You can also use a related function, word_frequency, to look for the most common strings in your data:

word_frequency(sample(c("hi", "Hello", "bye    "), 1e4, replace = TRUE))
#>     Word Count
#> 1: hello  3376
#> 2:   bye  3323
#> 3:    hi  3301

Remove characters and words

remove_words and remove_char are booleans that let you simply remove the words in ‘common_words’ or specify a set of characters to remove rather than replacing them.

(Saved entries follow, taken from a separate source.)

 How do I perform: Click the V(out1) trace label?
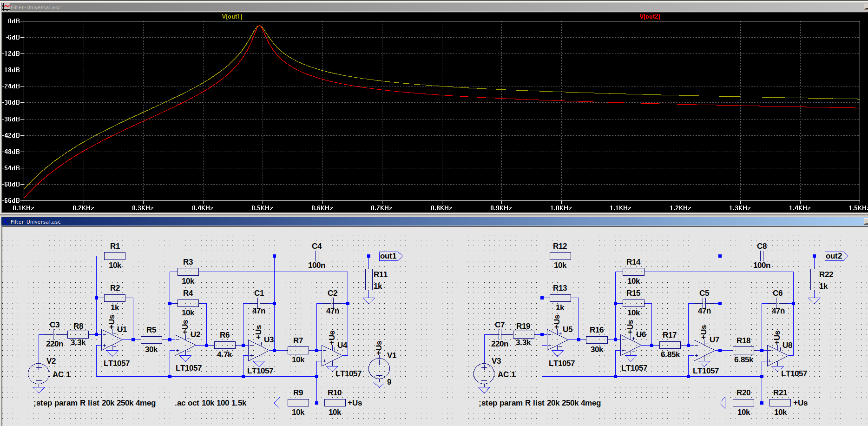232,16
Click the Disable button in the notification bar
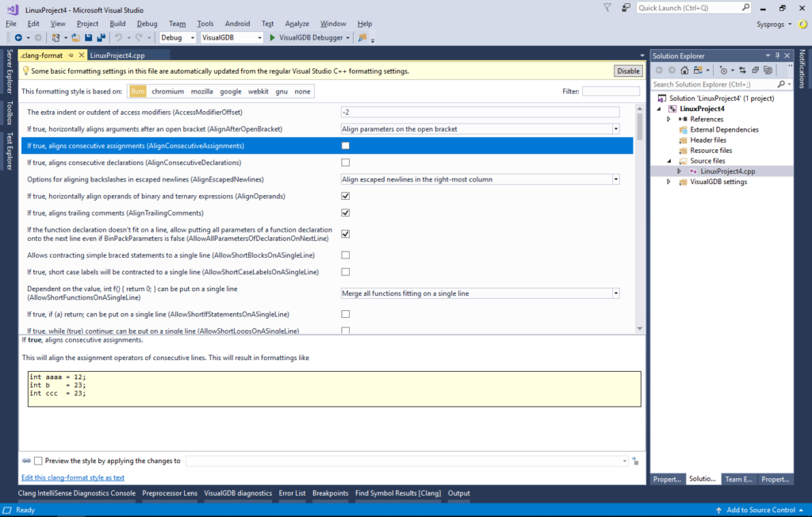812x517 pixels. 627,71
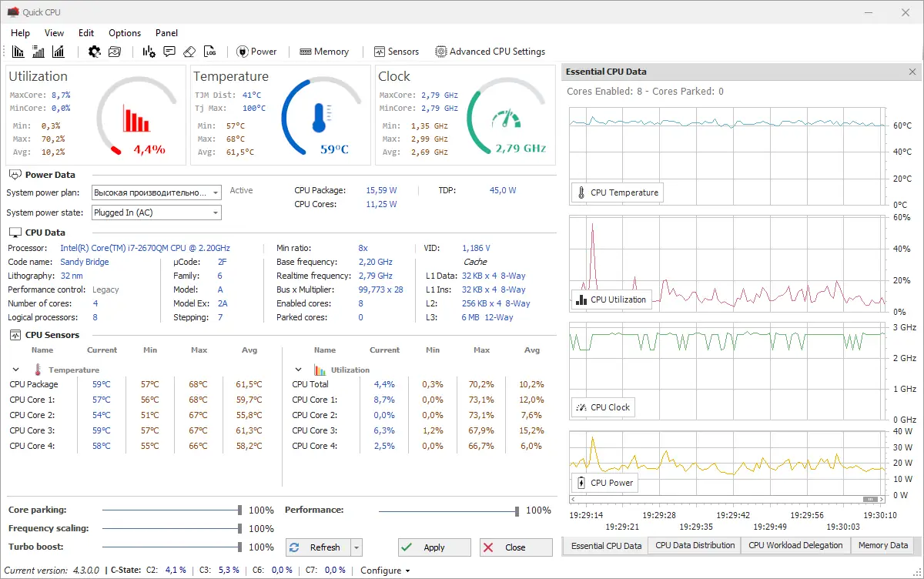This screenshot has height=579, width=924.
Task: Open Refresh button dropdown arrow
Action: point(356,547)
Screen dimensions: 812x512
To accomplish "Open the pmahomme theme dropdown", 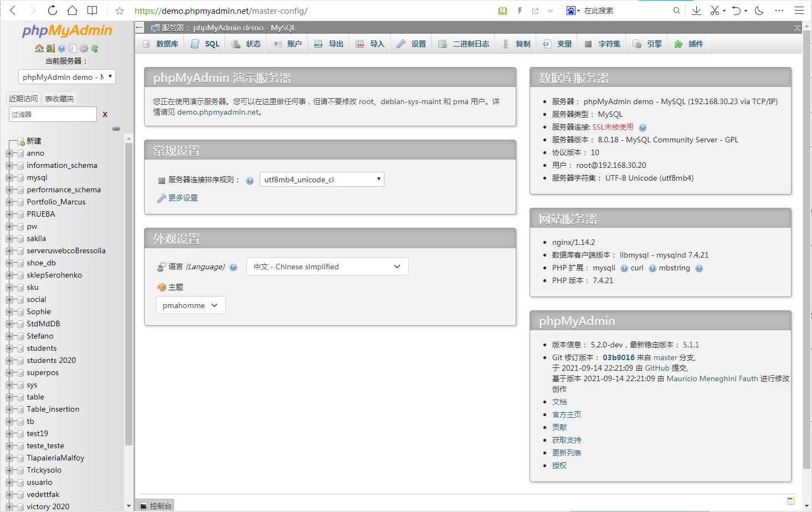I will pos(191,305).
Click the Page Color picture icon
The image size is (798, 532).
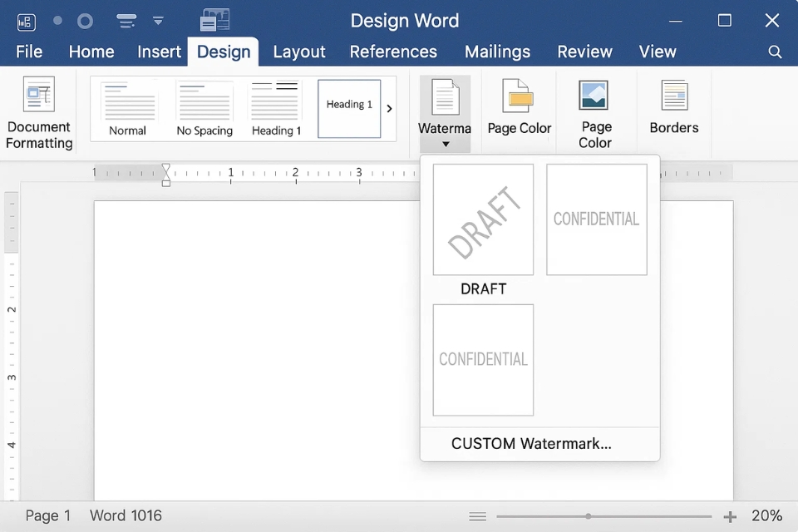(594, 96)
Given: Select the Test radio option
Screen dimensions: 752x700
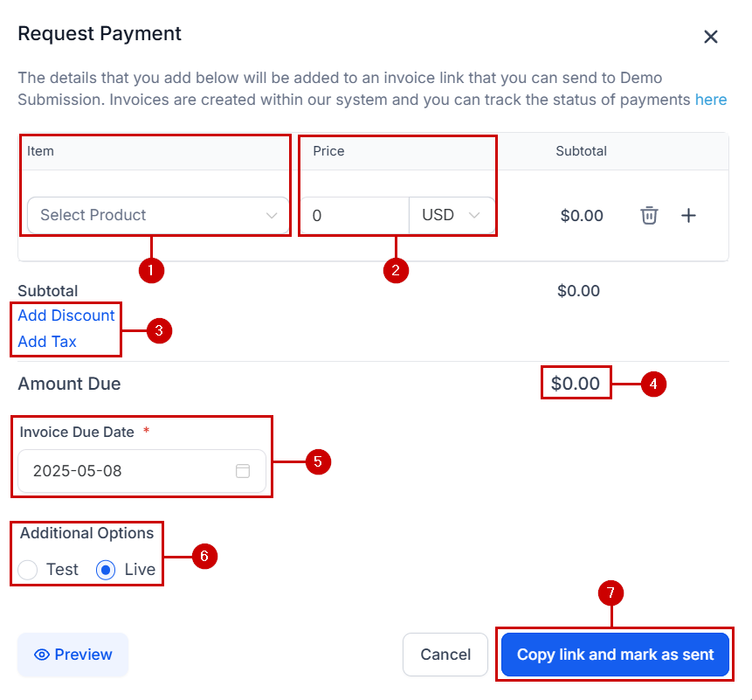Looking at the screenshot, I should click(27, 570).

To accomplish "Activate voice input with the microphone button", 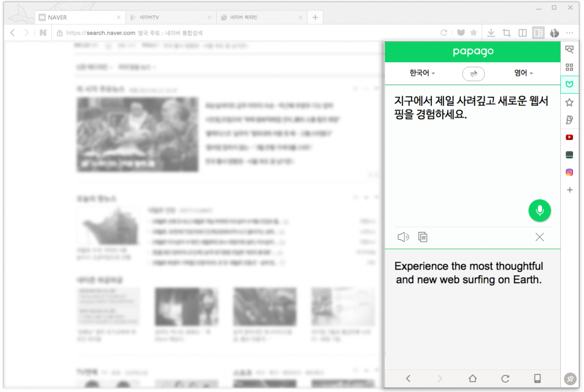I will tap(539, 210).
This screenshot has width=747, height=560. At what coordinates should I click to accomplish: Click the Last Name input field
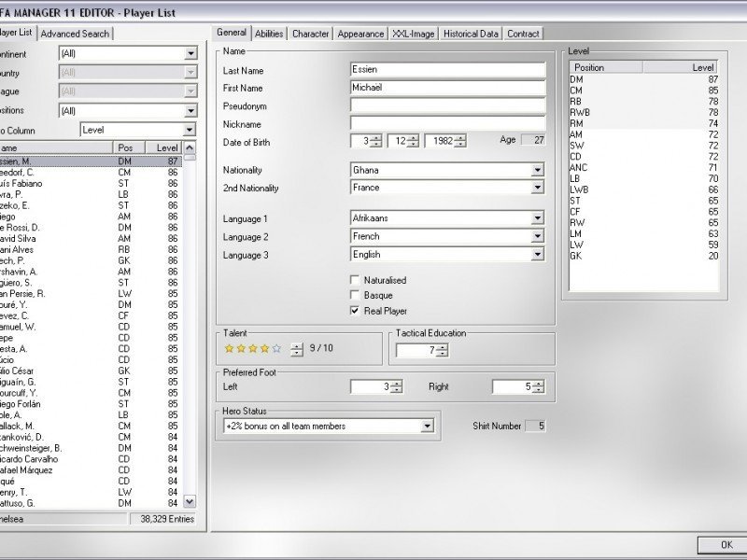[x=447, y=70]
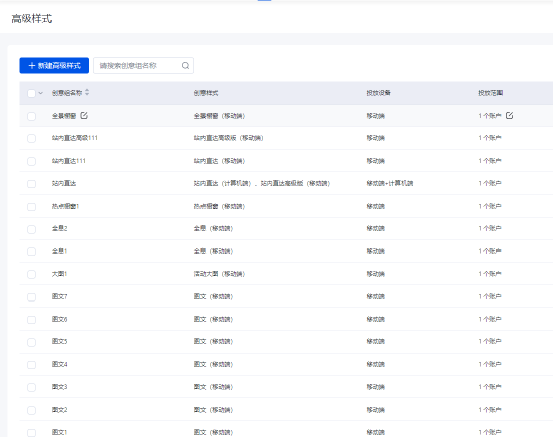553x437 pixels.
Task: Click the 新建高级样式 blue button
Action: tap(54, 66)
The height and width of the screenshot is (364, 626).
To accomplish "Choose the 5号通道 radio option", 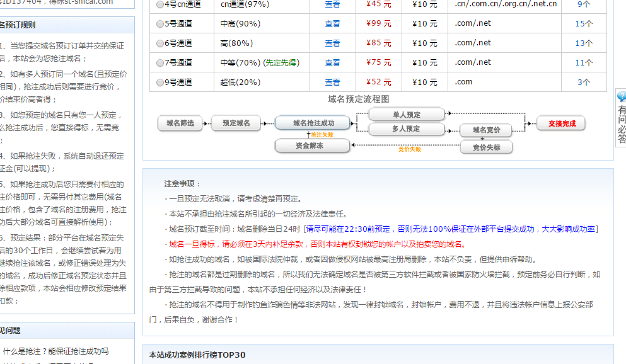I will coord(159,24).
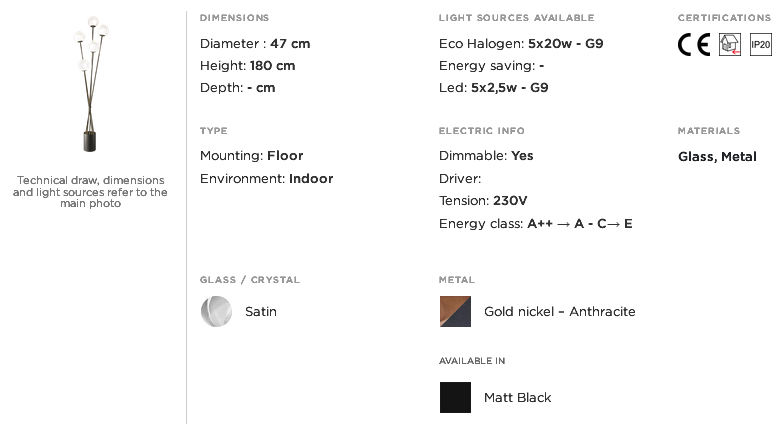
Task: Click the Glass, Metal materials text
Action: click(x=717, y=157)
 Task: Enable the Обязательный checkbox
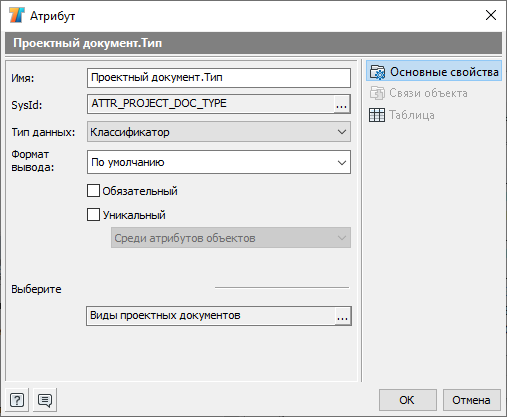93,191
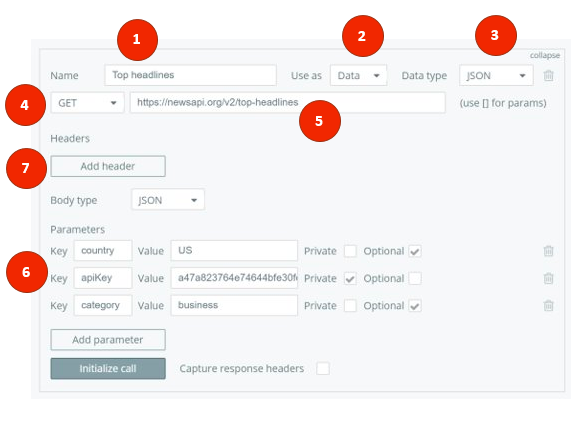Open the GET method dropdown
The image size is (587, 422).
(87, 103)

clean_strings(name_vec, sp_char_words = new_sp_char, remove_char = c("a", "c"))
#>  [1] "w lm rt"                           "bershire h t w y"                 
#>  [3] "pple"                              "exxapplen mapplebile"             
#>  [5] "m kessapplen"                      "unitedhe lth grappleup"           
#>  [7] "vs he lth"                         "gener l mappletapplers"           
#>  [9] "t t"                               "fapplerd mappletappler applemp ny"
clean_strings(name_vec, common_words = data.table::data.table(word = c("general", "company"),
                                                              replacement = c("bananas", "oranges")),
              remove_words = TRUE)
#>  [1] "walmart"            "bershire hataway"   "apple"             
#>  [4] "exxon mobile"       "mckesson"           "unitedhealth group"
#>  [7] "cvs health"         "motors"             "atandt"            
#> [10] "ford motor"


stem is a boolean that lets you stem words, using SnowballC::wordStem. ‘stemming’ words means removing common suffixes:

clean_strings(c( "call", "calling", "called"), stem = TRUE)
#> [1] "call" "call" "call"

See the documentation in SnowballC::wordStem for details.